▸ Exercise prompt
Please edit the basketball article below: begin at the words "No, one win", stop after "on next season.", and write that passage out again with "opposition" replaced by "adversity".
━━━━━ Excerpt
Season’s end Brings Fresh Start For Lady Lobos


Sammy Smith

Senior Amy Sessions brings the ball down the court

     Fans scream and seconds flick across the scoreboard like centuries. An orange ball hangs in mid-air for a moment before plummeting down to bounce against the rim. Once. Twice. It drops into the net soundlessly.

     A moment later the buzzer sounds and the thirteen girls who make up Conifer’s basketball team turn in unison towards the scoreboard.

     49-48. Conifer takes the win against Alameda high school.

     “We all ran out on the court and did this giant group hug, and that felt really good,” sophomore Madelynn Sinnett said. “It was super unsportsmanlike, but it was really cool for us.”

     Perhaps Sinnett is right, but there are times in life where exceptions to proper sportsmanship must be made. Monday night was one of them- the girls had a lot to celebrate. The Alameda game was the last of the season, the team was honoring senior night, and it was the girl’s first win of the year. 

     “It was a good season,” Sinnett said. “Having a new coach was really great and being with our team was really fun.”

     No, one win will not bring the girls glittering trophies or state championships, but for now, that’s alright. Between COVID reducing the season’s length, the loss of players rendering Conifer without a JV team, and the introduction of an entirely new coaching staff the odds were pitted against Conifer from day one. When faced with this opposition, however, the team made the best out of a difficult situation.

     “The new coaches did an amazing job of bringing the girls together and I think it was an amazing thing to just see everybody play,” sophomore Alix Stielow said.

     For many players, this season was about finding chemistry and setting team culture for the beginning of a new era in Conifer Girl’s basketball. From off-season practices to summer leagues the team already has its sights set on next season.

     “I just want to get better and play more, not only to help myself but to help the team,” Stielow said.
━━━━━━━━━━
━━━━━ Data to examine
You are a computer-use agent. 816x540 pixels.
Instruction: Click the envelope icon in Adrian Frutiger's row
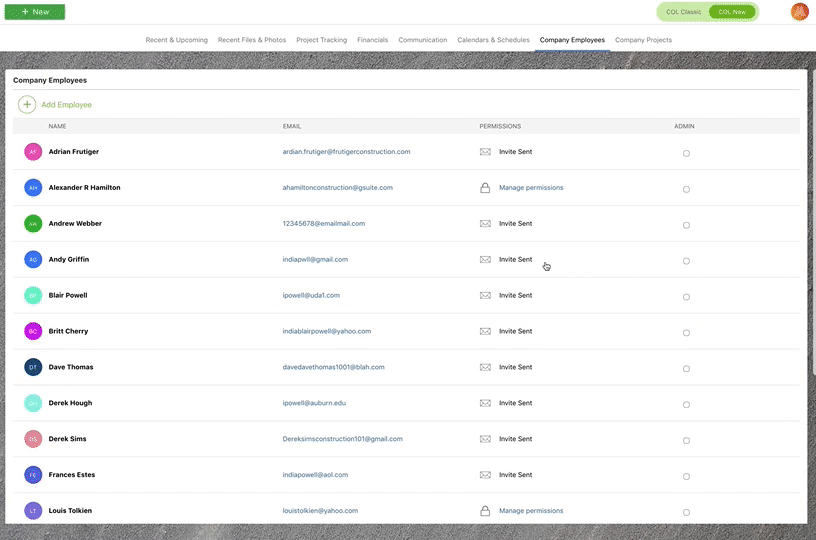coord(485,152)
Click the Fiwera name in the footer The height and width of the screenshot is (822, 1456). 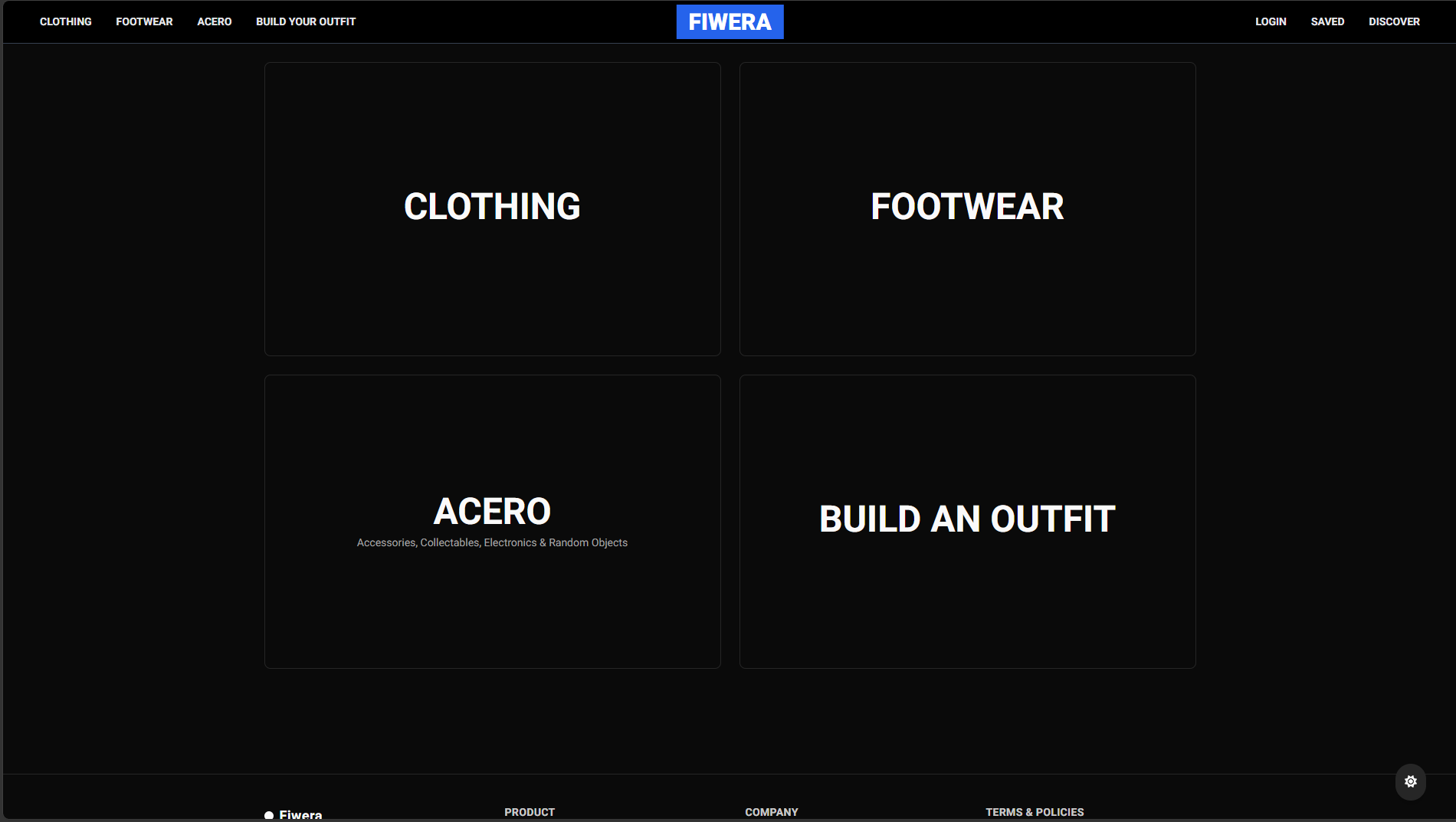click(x=300, y=814)
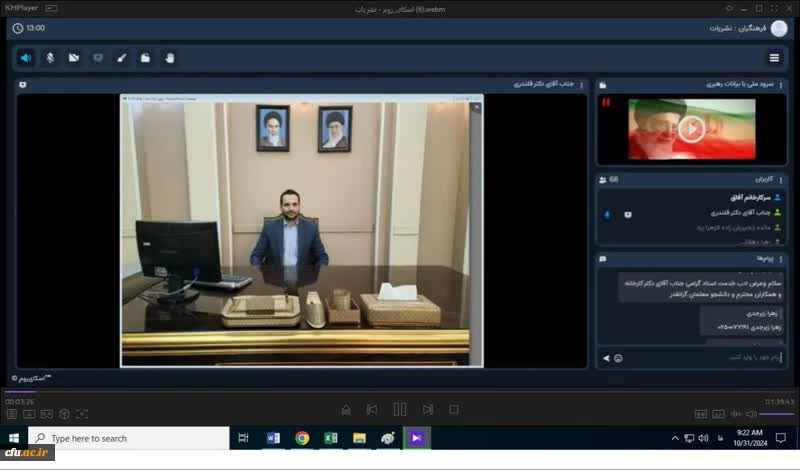Open the users panel three-dot menu

[781, 180]
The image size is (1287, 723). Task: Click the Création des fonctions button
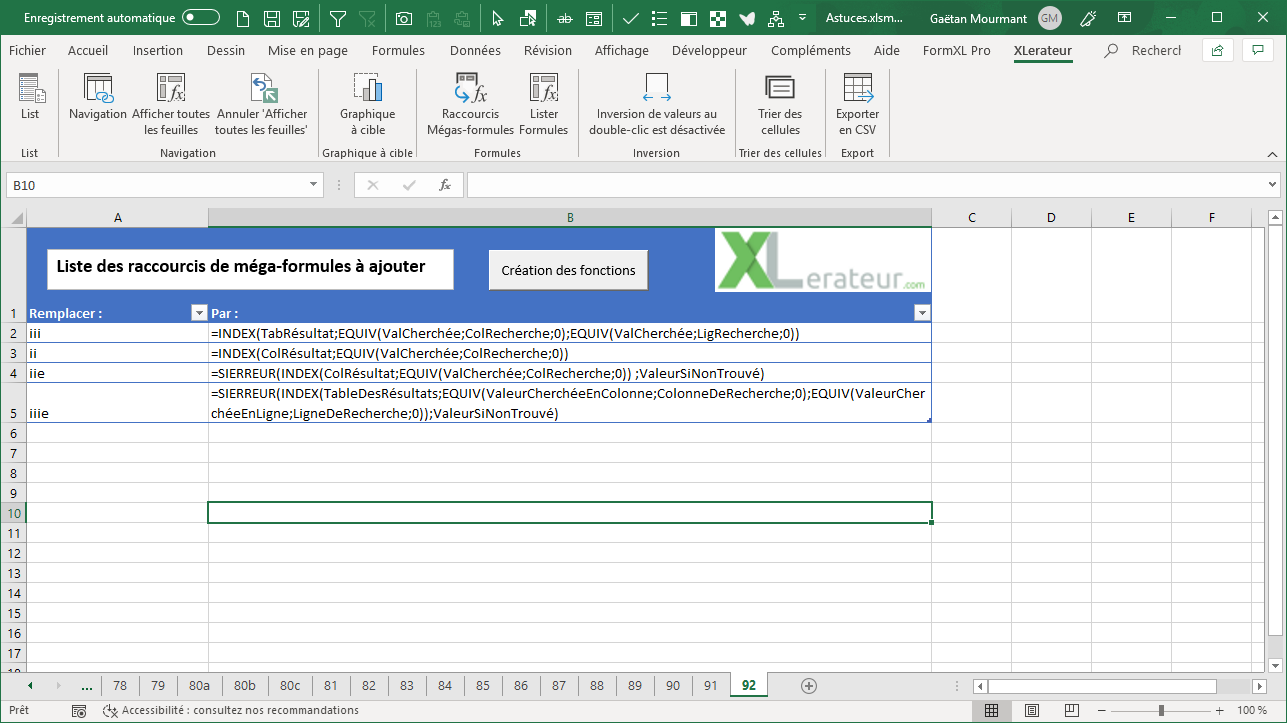click(568, 270)
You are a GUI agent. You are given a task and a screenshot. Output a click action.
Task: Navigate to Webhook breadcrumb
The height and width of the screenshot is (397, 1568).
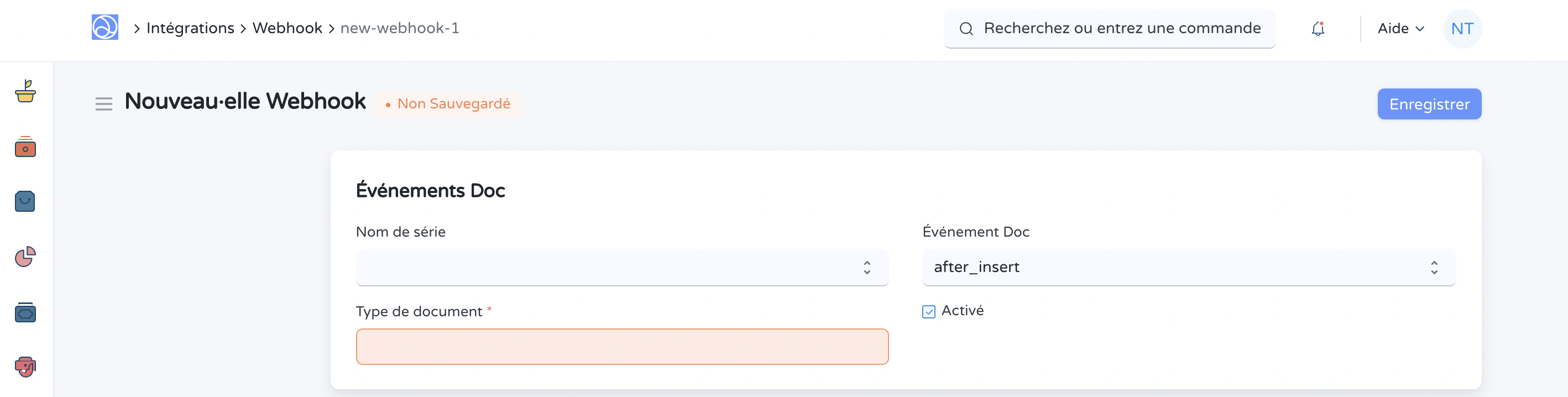coord(288,29)
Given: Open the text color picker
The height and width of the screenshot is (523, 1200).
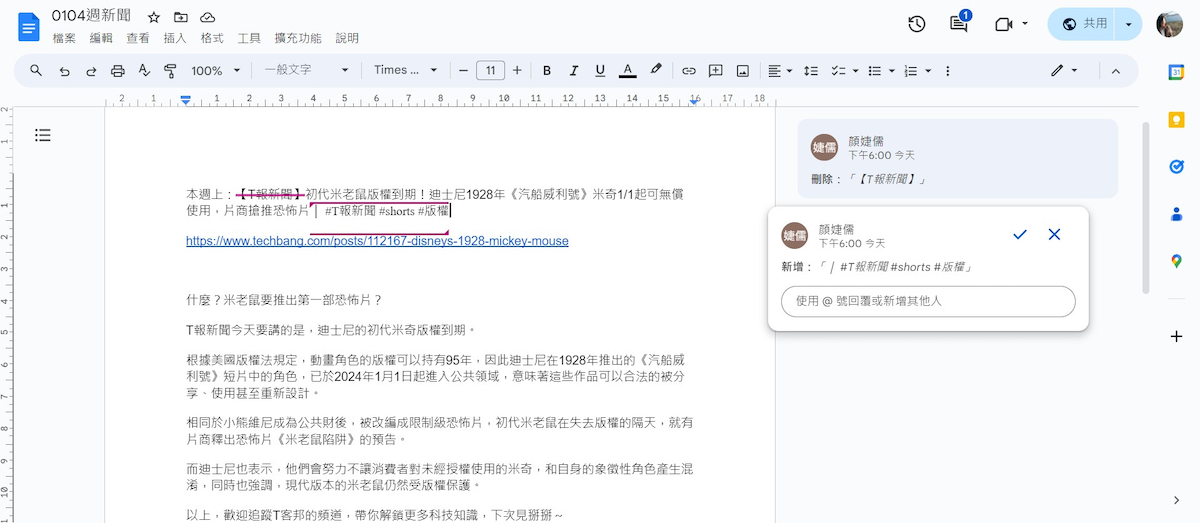Looking at the screenshot, I should 627,71.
━━━━━━━━━━
▸ Reply
No, one win will not bring the girls glittering trophies or state championships, but for now, that’s alright. Between COVID reducing the season’s length, the loss of players rendering Conifer without a JV team, and the introduction of an entirely new coaching staff the odds were pitted against Conifer from day one. When faced with this adversity, however, the team made the best out of a difficult situation.

     “The new coaches did an amazing job of bringing the girls together and I think it was an amazing thing to just see everybody play,” sophomore Alix Stielow said.

     For many players, this season was about finding chemistry and setting team culture for the beginning of a new era in Conifer Girl’s basketball. From off-season practices to summer leagues the team already has its sights set on next season.